SUGAR-BIRD, the English name commonly given in the West India Islands to the various members of the genus Certhiola (belonging to the Passerine family Coerebidae[1]) for their habit of frequenting the curing-houses where sugar is kept, apparently attracted thither by the swarms of flies. They often come into dwelling-houses, hopping from one piece of furniture to another and carefully exploring the surrounding objects with intent to find a spider or insect. In their figure and motions they remind a northern naturalist of a nuthatch, while their coloration—black, yellow, olive, grey and white—recalls to him a titmouse. They generally keep in pairs and build a domed but untidy nest, laying therein three eggs, white, blotched with rusty-red. Many species are recognized, some of them with a very limited range; three are continental, with a joint range extending from southern Mexico to Peru, Bolivia and south-eastern Brazil, while others are peculiar to certain of the Antilles, and several of them to one island only. Thus C. caboti is limited, so far as is known, to Cozumel (off Yucatan), C. tricolor to Old Providence, C. flaveola (the type of the genus) to Jamaica, and so on, while islands that are in sight of one another are often inhabited by different “species.” The genus furnishes an excellent example of the effects of isolation in breaking up an original form, while there is comparatively little differentiation among the individuals which inhabit a large and continuous area. The non-appearance of this genus in Cuba is very remarkable.  (A. N.) 
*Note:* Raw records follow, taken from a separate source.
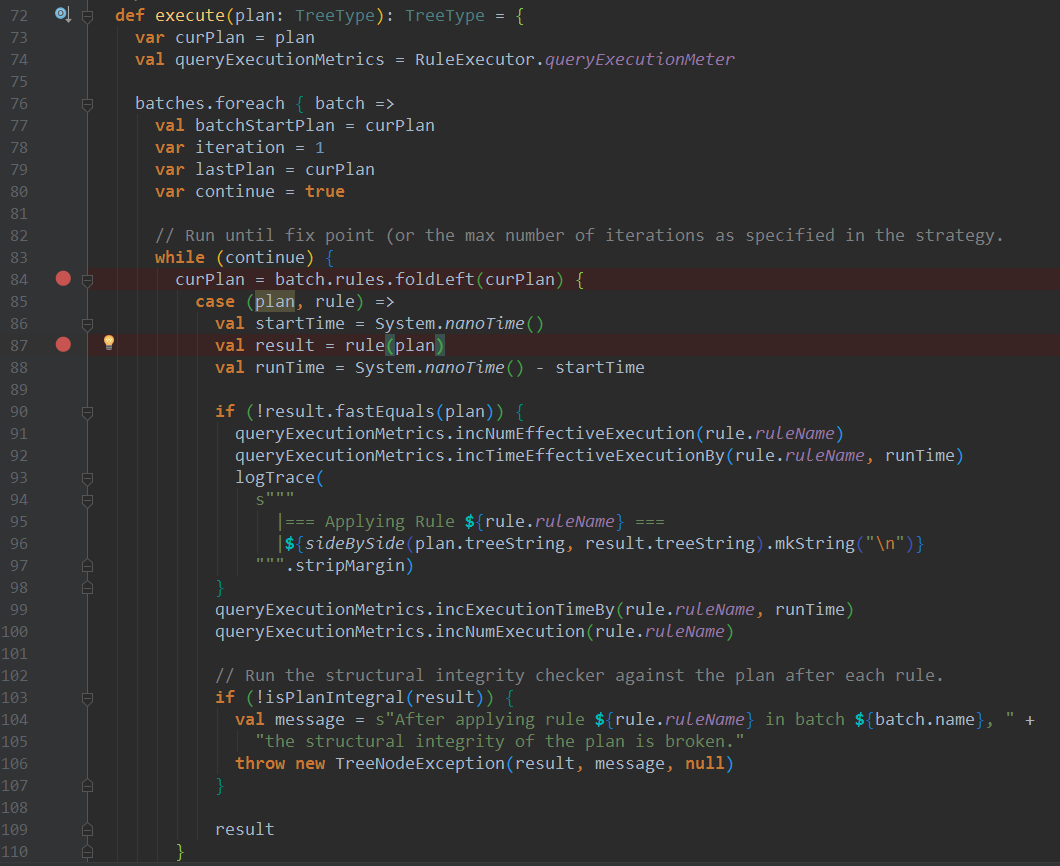Screen dimensions: 1060x866
Task: Collapse the batches.foreach block fold on line 76
Action: click(88, 104)
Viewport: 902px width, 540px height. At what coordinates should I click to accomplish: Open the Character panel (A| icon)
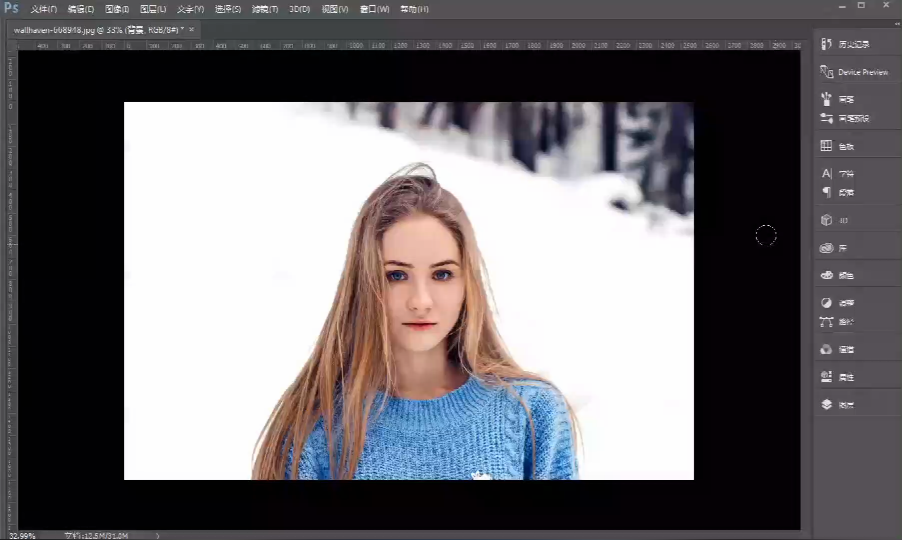tap(826, 173)
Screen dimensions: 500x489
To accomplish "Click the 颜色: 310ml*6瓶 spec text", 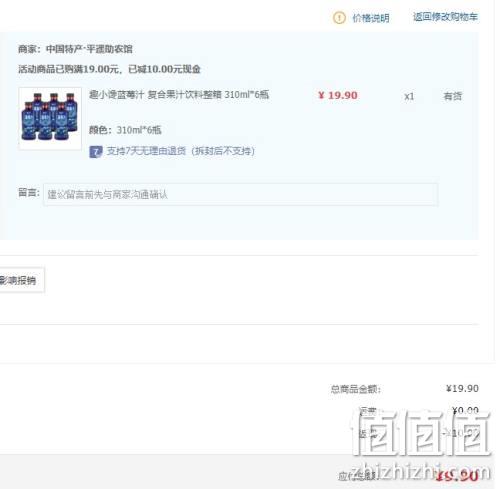I will coord(125,130).
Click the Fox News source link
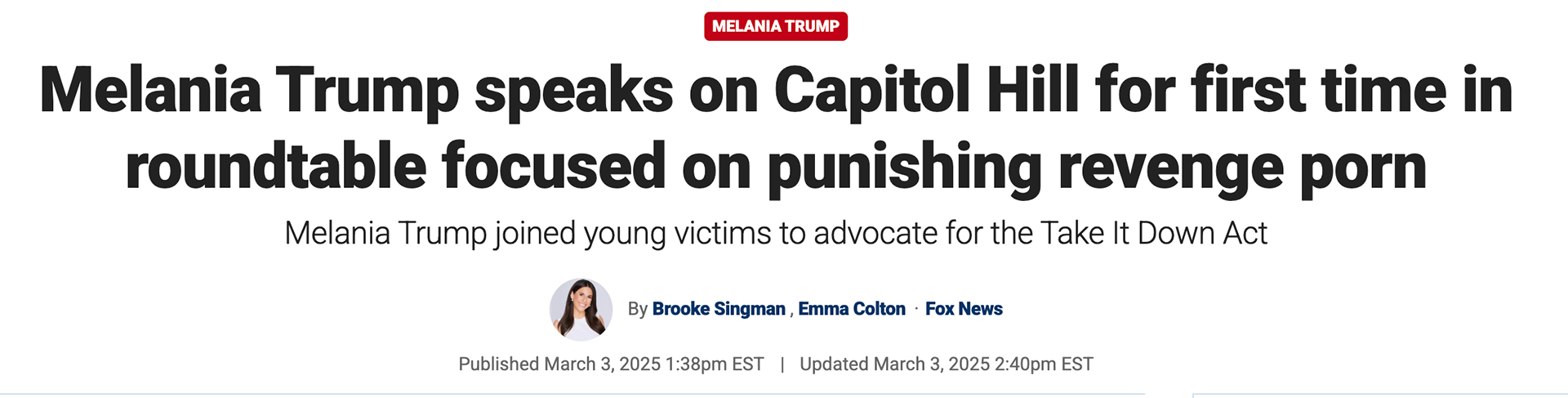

  1. Known in French as Guitguits, a name used for them also by some English writers. The Guitguit of Hernandez (Rer. medic. N. hisp. thesaurus, p. 56), a name said by him to be of native origin, can hardly be determined, though thought by Montbeillard (Hist. nat. oiseaux, v. 529) to be what is now known as Coereba caerulea, but that of later writers is C. cyanea. The name is probably onomatopoetic, and very likely analogous to the “quit” applied in Jamaica to several small birds.